Heritage Auctions
Every few phone calls with my mom, I usually have to explain why throwing away all my old video games left in a box in my childhood home is a bad idea. I tell her things in there might sell for quite a bit of money one day and she scoffs and tells me there’s no way a dusty old cardboard box full of games will sell for a significant amount. While there may be nothing in there that will sell for $100,000, a recent auction proved for the first time that video games can indeed hit numbers that high.
The game in question is Super Mario Bros., the 1985 original platformer that helped launch Nintendo into the realm of being a household name in the west. As Nintendo tried convincing test markets in America to carry the Nintendo Entertainment System, most retailers were skeptical after the Atari crash. This meant that the company would try things in Los Angeles and New York City that wouldn’t really get out to the larger continental United States. One of these things was packaging a reprint of Super Mario Bros. without shrinkwrap and instead using an official Nintendo sticker to seal the box for an extremely limited time in those two cities.
As you can guess, a mint copy of the game with that sticker intact goes for a pretty penny. A lot of pretty pennies, in fact. At a recent auction last week, the game went for the shockingly high price of $100,150 dollars, the first time a single game has sold for six figures.
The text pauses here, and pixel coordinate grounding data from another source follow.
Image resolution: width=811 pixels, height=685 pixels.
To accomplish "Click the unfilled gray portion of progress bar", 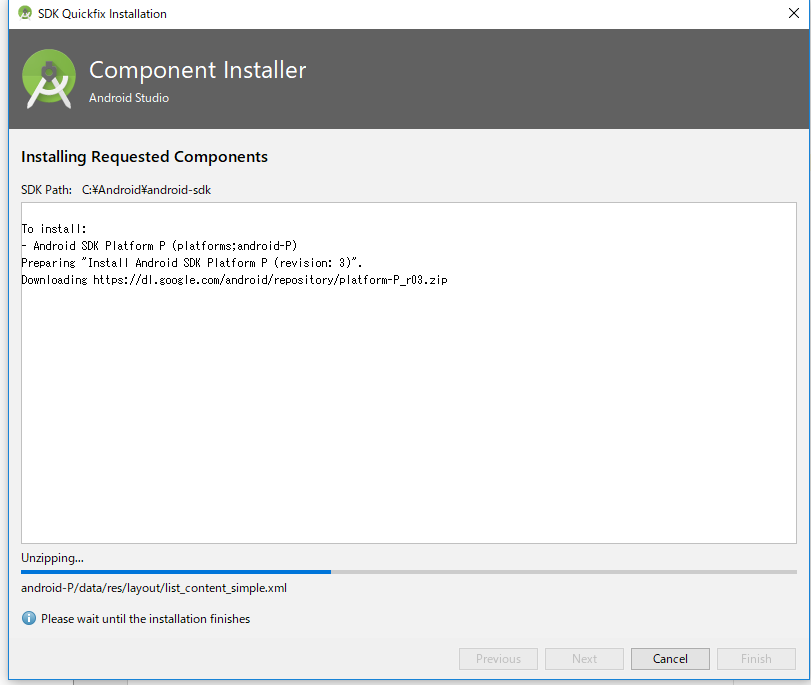I will pyautogui.click(x=564, y=572).
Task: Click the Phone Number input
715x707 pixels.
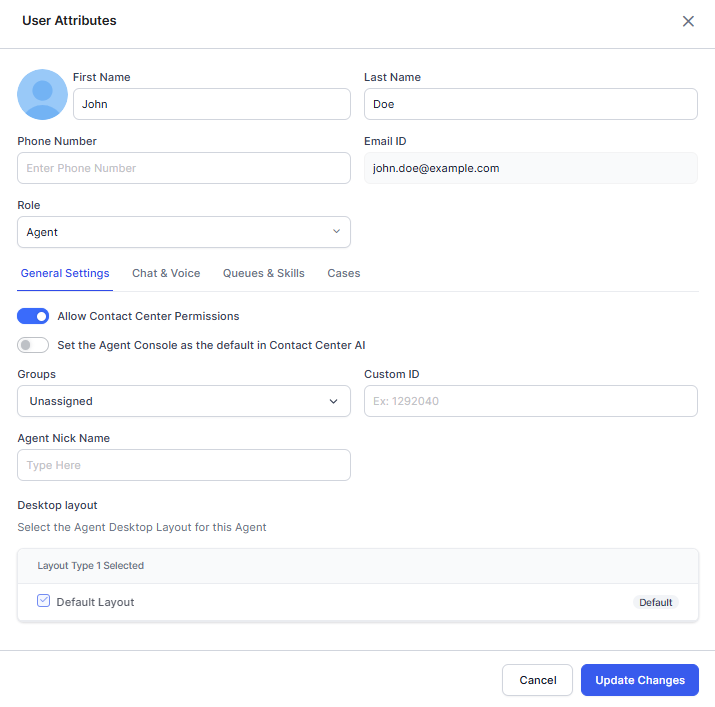Action: pyautogui.click(x=184, y=168)
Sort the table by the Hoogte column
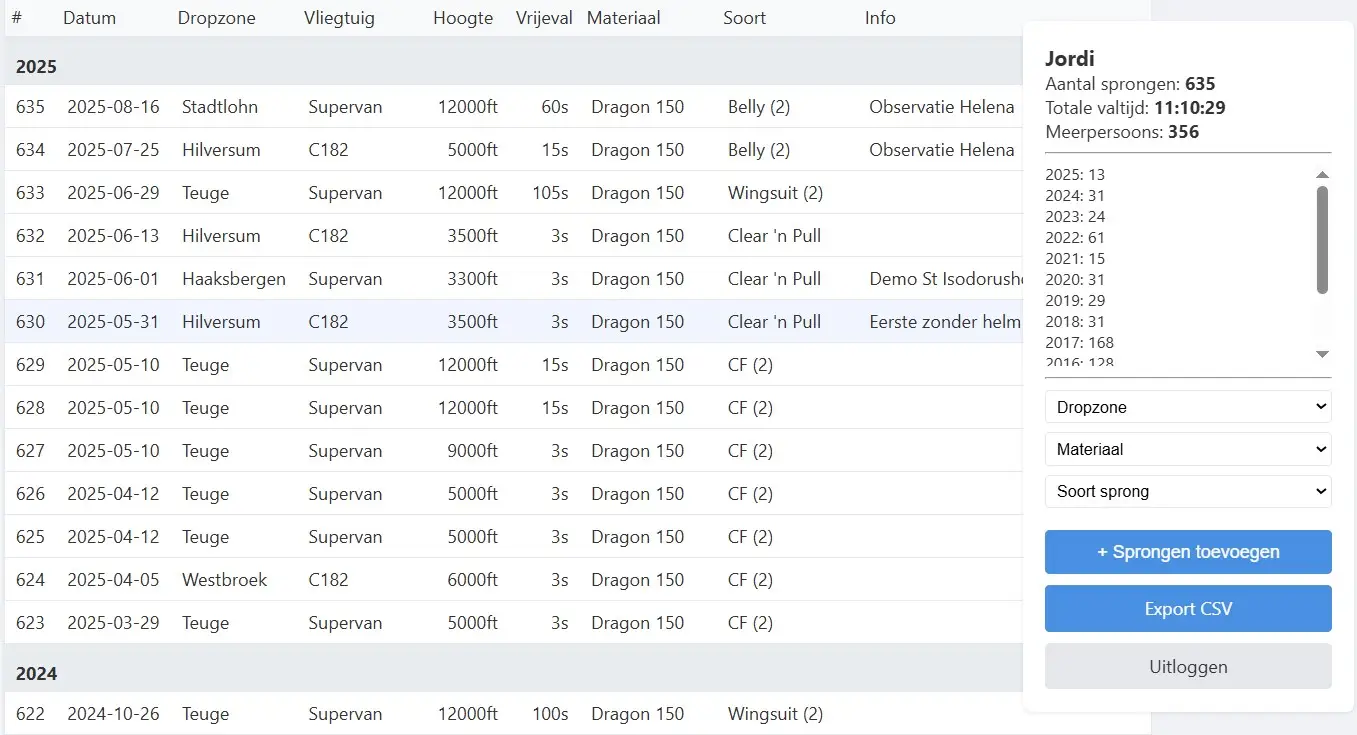The image size is (1357, 735). [x=462, y=17]
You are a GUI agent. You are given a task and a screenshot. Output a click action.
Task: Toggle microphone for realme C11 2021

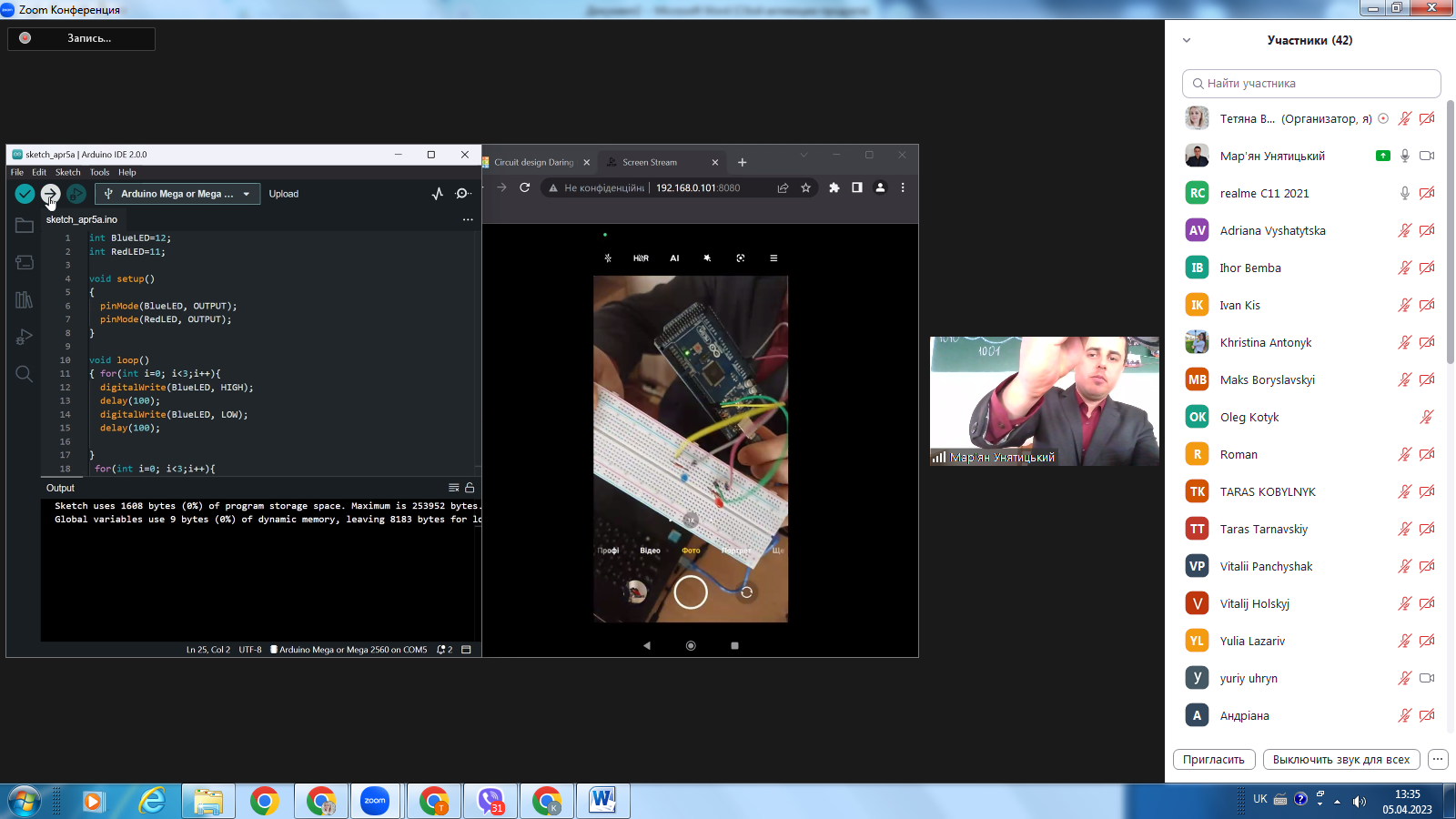(x=1405, y=194)
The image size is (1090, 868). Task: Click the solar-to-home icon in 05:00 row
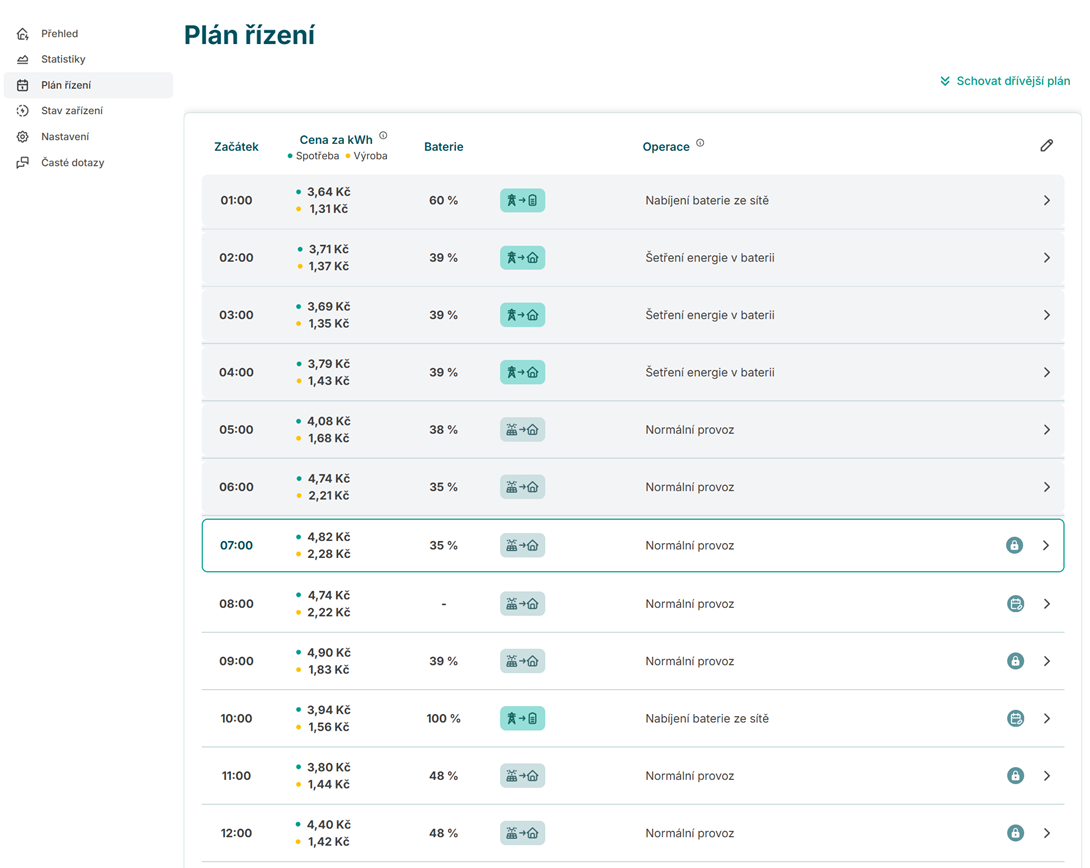[522, 430]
It’s not that none of these stickered versions have ever been seen, it’s that they have never been auctioned off at this quality. By virtue of not being shrinkwrapped, the boxes have significant wear and tear over the last 30 years, meaning that very few are museum-quality. This one has been sealed and stored for decades and fetched a price to prove it.
The item was bought by a group of collectors, archivists, historians, and other auctioneers. I should see if they want to buy my copy of Shadow Hearts for the PS2.